Tenalasan backed his tenar and gestured to the east as Artenayard’s head exploded in yellow blood and brains.

“To the east!” he yelled, waving at his oolt’os as he began bonding Artenayard’s. “Attack to the east!”

* * *

“Pretty,” Mitchell said as the first monitor came in view of the Posleen. The force was splitting its fire between the SheVa and the troops on its flank, which was just fine by Mitchell. But that wouldn’t last long.

“Major LeBlanc, tell your troops to withdraw to their vehicles. Now.”

* * *

“Fall back!”

Bazzett looked over at the platoon sergeant and shook his head. “We’re good!”

“Orders!” the sergeant called. He was only an E-5 but he was the senior remaining NCO in the platoon. And the hard-core fucker was serious.

“What the fuck?” the specialist called, slithering out of his hole. The trees were being stripped of their branches by the fire pouring into the wood but most of it was, fortunately, going high. He slung his rifle and did a leopard crawl to the rear as fast as he could, noting other gray shadows in the trees. The Brads had pulled right into the edge of the wood, pushing over the saplings at the edge; the L-T must have been serious about pulling out.

“Into the Brads!” Wolf was running down the line slapping at stragglers. “Do NOT look towards the Posleen!”

* * *

“Colonel, we’re mostly loaded,” LeBlanc called dubiously. “And the Posties are coming hell bent for leather.”

“Works,” the colonel said. “Button up and prepare to move. Pruitt, fire.”

* * *

“Demon-shit!” Tenalasan shouted as the blast from the giant tank’s fire flipped scores of oolt’os and Kessentai through the air. But that was the least of his problems. Because this time the penetrator dug itself into Windy Gap Hill and blew the top off.

Besides the human buildings, the hill had been surmounted by Posleen, oolts that were trying to get reestablished after the fire from the snipers and MetalStorm packs and the reinforcing units just cresting the hill. All of them disappeared with the hilltop which now was dished out in a rather nice reverse hemisphere.

The majority of the granite at its heart was pulped to dust but the outer sections came off in the form of fast-moving rock, from gravel to boulders the size of cars, all of which lifted into the air and began flying in every direction.

As the silver-cored avalanche blasted outwards, Tenalasan flapped his crest in momentary wonder at human ingenuity in the field of killing.

* * *

“Quebec Eight-Six, move forward to finish off the survivors then sweep south.”

“Next stop, Franklin,” Pruitt said, loading another penetrator.

* * *

Glennis twisted the controls on her TC’s viewer and highlighted a group of Posleen that were still trying to move north on 28. It was pretty evident that the aliens hadn’t seen the tanks as they nosed out of the woodline and she preferred to keep it that way.

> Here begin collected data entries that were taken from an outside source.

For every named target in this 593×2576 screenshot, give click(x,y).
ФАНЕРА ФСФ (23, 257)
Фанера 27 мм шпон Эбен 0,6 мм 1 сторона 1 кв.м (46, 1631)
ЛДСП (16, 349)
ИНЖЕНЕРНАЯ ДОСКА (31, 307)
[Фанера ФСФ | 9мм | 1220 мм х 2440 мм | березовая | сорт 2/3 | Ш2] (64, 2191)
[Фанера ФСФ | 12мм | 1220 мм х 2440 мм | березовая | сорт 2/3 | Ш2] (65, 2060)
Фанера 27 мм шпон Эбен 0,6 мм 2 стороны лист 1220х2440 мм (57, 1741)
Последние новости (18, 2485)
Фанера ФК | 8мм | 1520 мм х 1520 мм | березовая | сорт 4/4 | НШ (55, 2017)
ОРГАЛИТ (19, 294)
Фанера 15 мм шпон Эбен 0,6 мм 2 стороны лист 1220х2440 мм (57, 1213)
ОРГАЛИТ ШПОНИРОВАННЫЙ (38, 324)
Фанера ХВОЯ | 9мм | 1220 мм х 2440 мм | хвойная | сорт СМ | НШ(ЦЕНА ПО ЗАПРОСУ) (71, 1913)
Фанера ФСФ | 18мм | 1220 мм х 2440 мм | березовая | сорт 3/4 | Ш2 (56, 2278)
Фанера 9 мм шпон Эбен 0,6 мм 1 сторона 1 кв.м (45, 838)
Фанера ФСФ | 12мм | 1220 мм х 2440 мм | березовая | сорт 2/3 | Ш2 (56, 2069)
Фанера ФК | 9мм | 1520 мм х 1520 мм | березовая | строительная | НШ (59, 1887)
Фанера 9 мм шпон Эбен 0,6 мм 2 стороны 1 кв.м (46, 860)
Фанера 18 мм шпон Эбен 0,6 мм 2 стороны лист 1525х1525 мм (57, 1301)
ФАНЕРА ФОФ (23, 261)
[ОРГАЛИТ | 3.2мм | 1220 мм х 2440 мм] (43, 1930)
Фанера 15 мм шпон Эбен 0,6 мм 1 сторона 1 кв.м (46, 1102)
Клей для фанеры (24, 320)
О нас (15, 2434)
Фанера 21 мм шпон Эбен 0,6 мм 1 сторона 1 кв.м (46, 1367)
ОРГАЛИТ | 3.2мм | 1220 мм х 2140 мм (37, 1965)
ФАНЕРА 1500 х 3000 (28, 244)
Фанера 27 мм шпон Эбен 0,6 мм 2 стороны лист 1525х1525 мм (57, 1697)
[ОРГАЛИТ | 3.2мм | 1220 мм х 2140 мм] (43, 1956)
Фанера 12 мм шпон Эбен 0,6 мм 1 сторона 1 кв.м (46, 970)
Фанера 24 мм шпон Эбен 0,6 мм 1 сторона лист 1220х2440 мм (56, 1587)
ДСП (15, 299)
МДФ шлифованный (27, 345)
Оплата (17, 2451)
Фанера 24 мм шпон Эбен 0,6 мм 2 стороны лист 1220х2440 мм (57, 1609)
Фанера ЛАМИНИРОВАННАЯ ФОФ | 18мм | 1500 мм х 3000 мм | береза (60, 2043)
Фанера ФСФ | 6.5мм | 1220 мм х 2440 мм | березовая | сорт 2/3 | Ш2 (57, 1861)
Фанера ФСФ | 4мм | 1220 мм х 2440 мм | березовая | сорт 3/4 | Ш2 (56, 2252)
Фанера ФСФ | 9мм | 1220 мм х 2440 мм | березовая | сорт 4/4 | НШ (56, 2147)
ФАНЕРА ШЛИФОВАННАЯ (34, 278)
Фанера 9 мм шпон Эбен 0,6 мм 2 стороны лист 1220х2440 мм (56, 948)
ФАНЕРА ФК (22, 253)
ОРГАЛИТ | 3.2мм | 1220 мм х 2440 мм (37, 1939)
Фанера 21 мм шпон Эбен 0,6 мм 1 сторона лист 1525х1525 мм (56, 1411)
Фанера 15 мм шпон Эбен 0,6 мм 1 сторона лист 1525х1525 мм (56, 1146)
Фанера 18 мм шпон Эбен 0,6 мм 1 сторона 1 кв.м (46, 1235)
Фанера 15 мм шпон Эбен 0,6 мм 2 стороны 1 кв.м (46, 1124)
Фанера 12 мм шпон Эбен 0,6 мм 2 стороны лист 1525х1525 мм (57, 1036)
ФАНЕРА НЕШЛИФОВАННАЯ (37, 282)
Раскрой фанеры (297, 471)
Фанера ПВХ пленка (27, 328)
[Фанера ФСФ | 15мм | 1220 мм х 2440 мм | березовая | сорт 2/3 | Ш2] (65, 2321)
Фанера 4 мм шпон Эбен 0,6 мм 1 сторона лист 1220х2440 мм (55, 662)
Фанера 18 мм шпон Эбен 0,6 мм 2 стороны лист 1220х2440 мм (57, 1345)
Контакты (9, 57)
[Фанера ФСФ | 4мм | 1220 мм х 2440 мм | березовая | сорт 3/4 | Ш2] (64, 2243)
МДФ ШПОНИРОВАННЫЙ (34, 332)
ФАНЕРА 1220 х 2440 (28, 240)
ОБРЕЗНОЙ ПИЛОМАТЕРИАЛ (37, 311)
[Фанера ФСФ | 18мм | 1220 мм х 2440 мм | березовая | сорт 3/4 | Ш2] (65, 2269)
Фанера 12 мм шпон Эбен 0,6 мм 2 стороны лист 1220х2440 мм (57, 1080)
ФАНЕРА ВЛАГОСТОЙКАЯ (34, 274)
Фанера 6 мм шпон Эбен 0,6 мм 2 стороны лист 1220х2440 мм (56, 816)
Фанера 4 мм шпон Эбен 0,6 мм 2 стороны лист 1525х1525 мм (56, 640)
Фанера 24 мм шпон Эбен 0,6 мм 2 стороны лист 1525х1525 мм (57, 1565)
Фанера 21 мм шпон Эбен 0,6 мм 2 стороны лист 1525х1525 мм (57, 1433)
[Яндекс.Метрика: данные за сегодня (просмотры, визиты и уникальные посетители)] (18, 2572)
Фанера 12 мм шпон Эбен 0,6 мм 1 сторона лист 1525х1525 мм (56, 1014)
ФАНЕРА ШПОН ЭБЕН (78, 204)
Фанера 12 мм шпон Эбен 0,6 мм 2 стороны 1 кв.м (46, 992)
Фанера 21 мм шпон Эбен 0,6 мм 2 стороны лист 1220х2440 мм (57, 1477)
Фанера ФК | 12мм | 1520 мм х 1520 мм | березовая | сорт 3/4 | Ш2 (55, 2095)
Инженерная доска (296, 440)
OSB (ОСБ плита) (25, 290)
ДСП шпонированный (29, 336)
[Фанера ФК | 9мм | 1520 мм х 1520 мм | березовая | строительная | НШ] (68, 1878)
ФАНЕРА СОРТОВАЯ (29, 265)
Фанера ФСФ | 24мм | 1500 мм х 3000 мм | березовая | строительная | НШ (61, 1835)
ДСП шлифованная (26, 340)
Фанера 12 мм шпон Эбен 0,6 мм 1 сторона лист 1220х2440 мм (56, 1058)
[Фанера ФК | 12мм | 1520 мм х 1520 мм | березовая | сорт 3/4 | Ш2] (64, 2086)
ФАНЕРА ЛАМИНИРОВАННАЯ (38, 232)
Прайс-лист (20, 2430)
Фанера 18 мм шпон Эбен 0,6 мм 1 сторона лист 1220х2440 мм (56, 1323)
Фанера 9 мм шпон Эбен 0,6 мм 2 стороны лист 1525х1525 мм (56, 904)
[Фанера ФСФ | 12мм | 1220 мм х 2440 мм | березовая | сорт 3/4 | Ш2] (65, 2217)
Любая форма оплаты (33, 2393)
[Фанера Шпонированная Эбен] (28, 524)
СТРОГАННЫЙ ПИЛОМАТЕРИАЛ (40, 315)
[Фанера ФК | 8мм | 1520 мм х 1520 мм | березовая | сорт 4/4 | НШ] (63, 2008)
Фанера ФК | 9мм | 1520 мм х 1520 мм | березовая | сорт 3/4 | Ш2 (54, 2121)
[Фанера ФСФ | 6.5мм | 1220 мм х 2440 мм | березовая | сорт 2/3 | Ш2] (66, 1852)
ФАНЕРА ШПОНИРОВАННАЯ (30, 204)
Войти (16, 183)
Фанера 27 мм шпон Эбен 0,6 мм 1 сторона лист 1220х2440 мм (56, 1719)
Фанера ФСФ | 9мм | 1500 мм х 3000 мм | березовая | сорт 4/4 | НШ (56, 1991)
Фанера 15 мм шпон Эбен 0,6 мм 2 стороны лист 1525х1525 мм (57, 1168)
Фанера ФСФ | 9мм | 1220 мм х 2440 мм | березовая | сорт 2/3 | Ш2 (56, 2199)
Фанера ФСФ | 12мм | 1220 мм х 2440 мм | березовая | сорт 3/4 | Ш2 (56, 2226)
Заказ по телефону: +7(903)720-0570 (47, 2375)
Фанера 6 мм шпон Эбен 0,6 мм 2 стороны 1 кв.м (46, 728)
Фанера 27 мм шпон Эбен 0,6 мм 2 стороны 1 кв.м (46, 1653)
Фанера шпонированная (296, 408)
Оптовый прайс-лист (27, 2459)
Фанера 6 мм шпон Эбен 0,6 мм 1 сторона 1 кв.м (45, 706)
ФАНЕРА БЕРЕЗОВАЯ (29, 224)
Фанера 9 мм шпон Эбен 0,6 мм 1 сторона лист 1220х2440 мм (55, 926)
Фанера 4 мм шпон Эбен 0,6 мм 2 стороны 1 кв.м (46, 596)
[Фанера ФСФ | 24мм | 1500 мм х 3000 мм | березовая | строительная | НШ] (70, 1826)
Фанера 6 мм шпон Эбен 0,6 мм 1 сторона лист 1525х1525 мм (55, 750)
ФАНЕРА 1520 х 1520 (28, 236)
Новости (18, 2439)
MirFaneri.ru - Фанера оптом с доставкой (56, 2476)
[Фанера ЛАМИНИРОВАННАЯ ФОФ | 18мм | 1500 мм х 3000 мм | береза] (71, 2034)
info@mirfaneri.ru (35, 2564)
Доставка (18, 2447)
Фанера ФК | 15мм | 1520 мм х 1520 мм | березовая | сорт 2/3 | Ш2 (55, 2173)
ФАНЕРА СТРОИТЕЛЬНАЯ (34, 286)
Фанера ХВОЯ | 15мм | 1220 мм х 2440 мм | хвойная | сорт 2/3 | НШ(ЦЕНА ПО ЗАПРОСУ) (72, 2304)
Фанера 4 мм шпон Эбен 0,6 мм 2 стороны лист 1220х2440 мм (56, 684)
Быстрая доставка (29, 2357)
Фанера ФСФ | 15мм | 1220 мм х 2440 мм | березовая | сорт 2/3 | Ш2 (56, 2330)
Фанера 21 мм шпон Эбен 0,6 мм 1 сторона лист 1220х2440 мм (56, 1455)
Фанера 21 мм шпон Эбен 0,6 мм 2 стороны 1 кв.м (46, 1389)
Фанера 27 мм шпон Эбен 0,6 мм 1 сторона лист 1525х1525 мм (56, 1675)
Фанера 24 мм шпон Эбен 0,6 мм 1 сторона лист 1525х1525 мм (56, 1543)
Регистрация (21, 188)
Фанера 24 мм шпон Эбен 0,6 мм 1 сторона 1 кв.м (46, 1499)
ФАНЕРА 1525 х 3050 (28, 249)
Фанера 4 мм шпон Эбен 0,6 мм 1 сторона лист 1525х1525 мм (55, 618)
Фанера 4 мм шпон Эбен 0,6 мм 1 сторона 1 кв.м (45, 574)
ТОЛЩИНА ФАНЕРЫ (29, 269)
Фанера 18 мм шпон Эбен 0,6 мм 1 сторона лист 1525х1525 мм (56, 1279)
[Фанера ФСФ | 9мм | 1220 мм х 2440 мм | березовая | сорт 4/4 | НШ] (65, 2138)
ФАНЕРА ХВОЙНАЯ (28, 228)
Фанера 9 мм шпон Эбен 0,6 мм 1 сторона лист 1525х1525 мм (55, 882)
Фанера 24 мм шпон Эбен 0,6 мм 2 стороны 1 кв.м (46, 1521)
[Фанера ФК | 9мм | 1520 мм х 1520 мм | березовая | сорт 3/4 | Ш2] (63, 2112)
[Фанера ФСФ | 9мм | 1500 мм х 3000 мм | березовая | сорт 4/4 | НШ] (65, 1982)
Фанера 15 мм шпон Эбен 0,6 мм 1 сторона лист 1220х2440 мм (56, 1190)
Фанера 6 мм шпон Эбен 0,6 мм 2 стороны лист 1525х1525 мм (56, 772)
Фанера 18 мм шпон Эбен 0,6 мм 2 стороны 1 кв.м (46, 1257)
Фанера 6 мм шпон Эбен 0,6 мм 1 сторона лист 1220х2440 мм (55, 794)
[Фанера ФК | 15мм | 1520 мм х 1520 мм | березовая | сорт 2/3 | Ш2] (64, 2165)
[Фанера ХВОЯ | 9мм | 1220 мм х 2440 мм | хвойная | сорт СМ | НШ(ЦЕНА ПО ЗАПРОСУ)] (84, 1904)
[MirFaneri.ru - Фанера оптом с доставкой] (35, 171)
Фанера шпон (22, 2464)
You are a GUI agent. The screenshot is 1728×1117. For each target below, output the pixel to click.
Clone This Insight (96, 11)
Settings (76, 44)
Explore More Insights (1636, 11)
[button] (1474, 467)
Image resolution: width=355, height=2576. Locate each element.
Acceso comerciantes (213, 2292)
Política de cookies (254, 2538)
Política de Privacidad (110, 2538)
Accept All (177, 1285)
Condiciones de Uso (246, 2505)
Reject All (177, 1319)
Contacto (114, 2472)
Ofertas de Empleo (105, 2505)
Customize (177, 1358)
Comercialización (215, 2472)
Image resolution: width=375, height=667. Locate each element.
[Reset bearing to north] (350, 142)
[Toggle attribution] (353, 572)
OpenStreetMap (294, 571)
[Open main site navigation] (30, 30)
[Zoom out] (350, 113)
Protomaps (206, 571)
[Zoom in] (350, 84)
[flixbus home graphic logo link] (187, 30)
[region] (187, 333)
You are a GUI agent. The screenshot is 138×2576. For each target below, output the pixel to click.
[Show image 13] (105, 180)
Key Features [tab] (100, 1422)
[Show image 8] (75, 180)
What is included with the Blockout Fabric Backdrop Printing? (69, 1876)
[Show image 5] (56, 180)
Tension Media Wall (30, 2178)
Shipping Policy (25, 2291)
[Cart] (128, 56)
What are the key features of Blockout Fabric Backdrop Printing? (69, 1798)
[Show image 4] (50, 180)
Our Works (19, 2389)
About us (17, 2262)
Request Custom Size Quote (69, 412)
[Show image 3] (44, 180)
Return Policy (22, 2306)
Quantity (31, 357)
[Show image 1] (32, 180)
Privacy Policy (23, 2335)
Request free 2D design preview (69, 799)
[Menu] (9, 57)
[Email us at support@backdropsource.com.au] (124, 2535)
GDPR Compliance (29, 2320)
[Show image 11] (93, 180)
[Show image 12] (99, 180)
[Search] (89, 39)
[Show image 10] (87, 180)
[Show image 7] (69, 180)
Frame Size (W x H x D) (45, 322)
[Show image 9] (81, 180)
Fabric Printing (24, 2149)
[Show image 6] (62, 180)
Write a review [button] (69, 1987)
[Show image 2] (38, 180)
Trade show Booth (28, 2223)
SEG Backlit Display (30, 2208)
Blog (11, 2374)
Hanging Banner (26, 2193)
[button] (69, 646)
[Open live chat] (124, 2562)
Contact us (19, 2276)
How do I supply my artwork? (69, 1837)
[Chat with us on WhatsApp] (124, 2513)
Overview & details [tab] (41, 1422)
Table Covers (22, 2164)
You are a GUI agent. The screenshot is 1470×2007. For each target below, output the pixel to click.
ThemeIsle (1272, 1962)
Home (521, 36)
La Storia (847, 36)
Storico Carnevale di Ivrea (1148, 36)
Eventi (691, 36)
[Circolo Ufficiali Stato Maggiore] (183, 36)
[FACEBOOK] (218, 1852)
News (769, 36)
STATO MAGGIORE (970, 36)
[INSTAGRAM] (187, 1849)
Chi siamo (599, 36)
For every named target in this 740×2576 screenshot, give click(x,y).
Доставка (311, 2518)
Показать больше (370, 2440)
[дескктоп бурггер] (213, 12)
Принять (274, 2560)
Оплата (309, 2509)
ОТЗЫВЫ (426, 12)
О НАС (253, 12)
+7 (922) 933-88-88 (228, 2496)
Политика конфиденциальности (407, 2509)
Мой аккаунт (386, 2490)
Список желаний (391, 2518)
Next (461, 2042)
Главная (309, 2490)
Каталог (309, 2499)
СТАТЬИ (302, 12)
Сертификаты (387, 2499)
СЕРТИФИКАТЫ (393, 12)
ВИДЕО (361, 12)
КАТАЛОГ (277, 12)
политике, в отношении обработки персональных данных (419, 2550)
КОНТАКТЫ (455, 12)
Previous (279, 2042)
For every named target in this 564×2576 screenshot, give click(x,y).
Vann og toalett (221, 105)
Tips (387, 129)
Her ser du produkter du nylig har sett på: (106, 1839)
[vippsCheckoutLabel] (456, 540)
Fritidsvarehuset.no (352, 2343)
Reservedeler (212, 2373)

“Target, Posleen company.”

The battalion had moved through the remnants of the Posleen force then turned to the south, screening the SheVa and probing for resistance. There were still scattered forces both on the hills and moving up the road. But so far they hadn’t hit anything that managed to return fire, much less do damage. For once the humans had the Posleen off balance and that was just the way she liked it.

The gunner slewed the combo guns onto the target and fired a burst, turning most of the oolt into dog-meat. A few got off rounds in their general direction but the tank was still outside their range of accurate fire so all of their fire flew high or wide. Another burst finished those off and the unit rolled out of the thin covering of scrub and on towards Franklin.